Header logo

Le portail n°1 dédié à l'intérêt général

[ÉCLAIRAGE] Les États-Unis, pionniers des entreprises à mission ?

[ÉCLAIRAGE] Les États-Unis, pionniers des entreprises à mission ?
De l’autre côté de l'Atlantique, les américains sont réputés pour leur culture de l’entrepreneuriat. Le mythe du self-made-man est toujours présent dans les esprits et l’ancrage de la tradition libérale et capitaliste est désormais certain. Pour autant, les États-Unis sont aussi marqués par un tissu associatif dynamique et la présence de nombreux philanthropes. Chaque année ce sont près de 18,5 milliards de dons qui sont récoltés. À l’État en retrait répond une société civile très active. Comment dès lors concilier rentabilité économique et engagement pour le collectif ?
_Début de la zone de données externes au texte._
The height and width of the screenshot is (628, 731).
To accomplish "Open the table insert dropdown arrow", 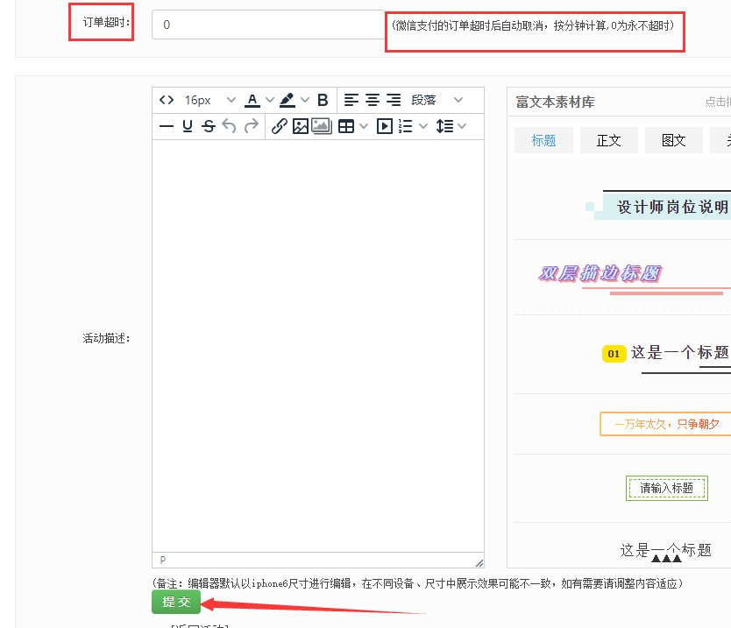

Vers l’assouplissement du fiduciary duty

L’état du droit s’est pendant longtemps fait l’écho de cette tension. Le versant libéral s’est incarné à travers le « fiduciary duty » des dirigeants envers leurs actionnaires. En d’autres termes, les entreprises américaines sont soumises à une logique de profit, où la gestion doit favoriser les parties prenantes du capital ; ces derniers pouvant engager des procédures juridiques s’ils estiment leurs intérêts contrariés. Un tel système peut paraître surprenant au lecteur français, mais plus encore, interroge sur la place qu’il laisse à la poursuite d’intérêts collectifs plutôt que particuliers. Nombre d’acteurs, conscients de cette rigidité ont permis progressivement le développement des premières « entreprises à mission », qui inversent les rapports de forces entre actionnaire et manager.

 

L’émergence d’un nouveau statut : la Benefit Corporation (BC)
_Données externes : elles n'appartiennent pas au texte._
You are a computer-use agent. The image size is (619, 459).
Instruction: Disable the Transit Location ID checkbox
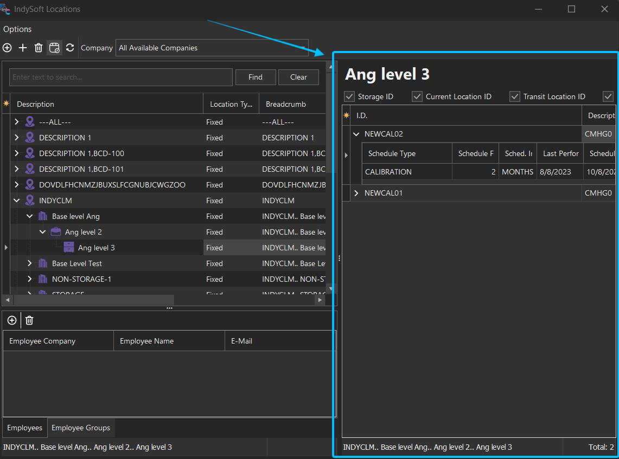[515, 96]
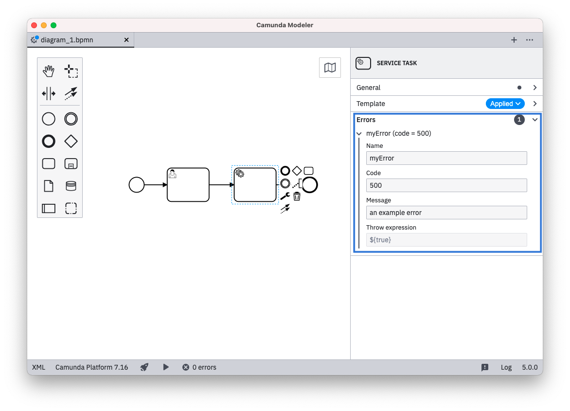Activate the Create/Remove Space tool
Image resolution: width=570 pixels, height=411 pixels.
pyautogui.click(x=49, y=93)
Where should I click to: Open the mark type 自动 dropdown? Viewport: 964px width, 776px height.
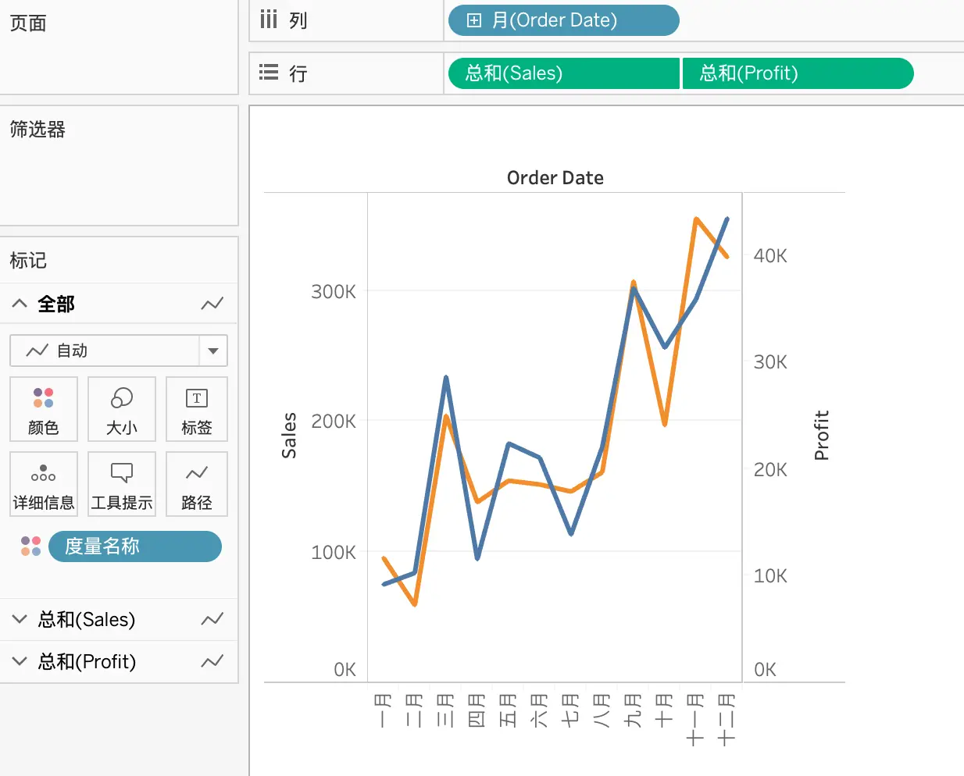(119, 351)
En 2010 est créé le statut Benefit Corporation (BC). Ce dernier fait entrer dans le droit des sociétés la possibilité de lancer une entreprise, engagée dans la défense d’un « public material benefit ». Le respect de cet objectif est notamment évalué par B-Lab, un organisme indépendant, qui veille à l’impact réellement positif pour le collectif de la stratégie d’entreprise. Aujourd’hui, on compte environ 2 000 entreprises enregistrées sous ce statut. Prophil met en avant les conséquences positives, induites par cette évolution législative. Elle garantit en effet une plus grande marge de manœuvre aux dirigeants, pouvant réaliser des investissements à plus long-terme, moins rentable mais plus utile. William Clark, avocat d’affaire ayant participé à la rédaction du modèle initial des Benefit Corportation, souligne « Le mouvement des Benefit Corporation est un catalyseur pour encourager l’ensemble des entreprises à utiliser leurs forces pour résoudre des problèmes sociaux et environnementaux. » Dans ce nouvel élan, en 2012, ce sont les Social Purpose Corporation (SPC) qui voient le jour. La différence avec les BC ? Elles sont ordonnées à un objectif précis dans leurs statuts (la lutte contre le gaspillage alimentaire par exemple), tandis que les BC répondent à des problématiques plus générales.

 

Patagonia, Kepler’s Books… ils ont choisi la BC

Pour rendre concrète cette progression du droit et mesurer pleinement ce que signifie le travail d’une entreprise à mission, l’étude Prophil propose de multiples exemples : Patagonia pour illustrer le basculement entre statut ordinaire et statut envisagé sous l’angle de l’intérêt général, Kepler’s Books pour présenter la première BC de Californie ou encore Plum Organics, filiale d'un géant de l’industrie agroalimentaire côté en bourse, qui s’est fixé légalement le devoir de combattre la précarité alimentaire. Finalement, l’expérience américaine témoigne d’une part de l’existence de ces statuts hybrides mais aussi, de la possible généralisation de ces derniers. Par ailleurs elle prouve combien l’existence d’un cadre juridique fort est essentiel pour repenser l’entreprise de demain et permettre aux dirigeants, soucieux du collectif, d’échapper en partie aux exigences purement économiques.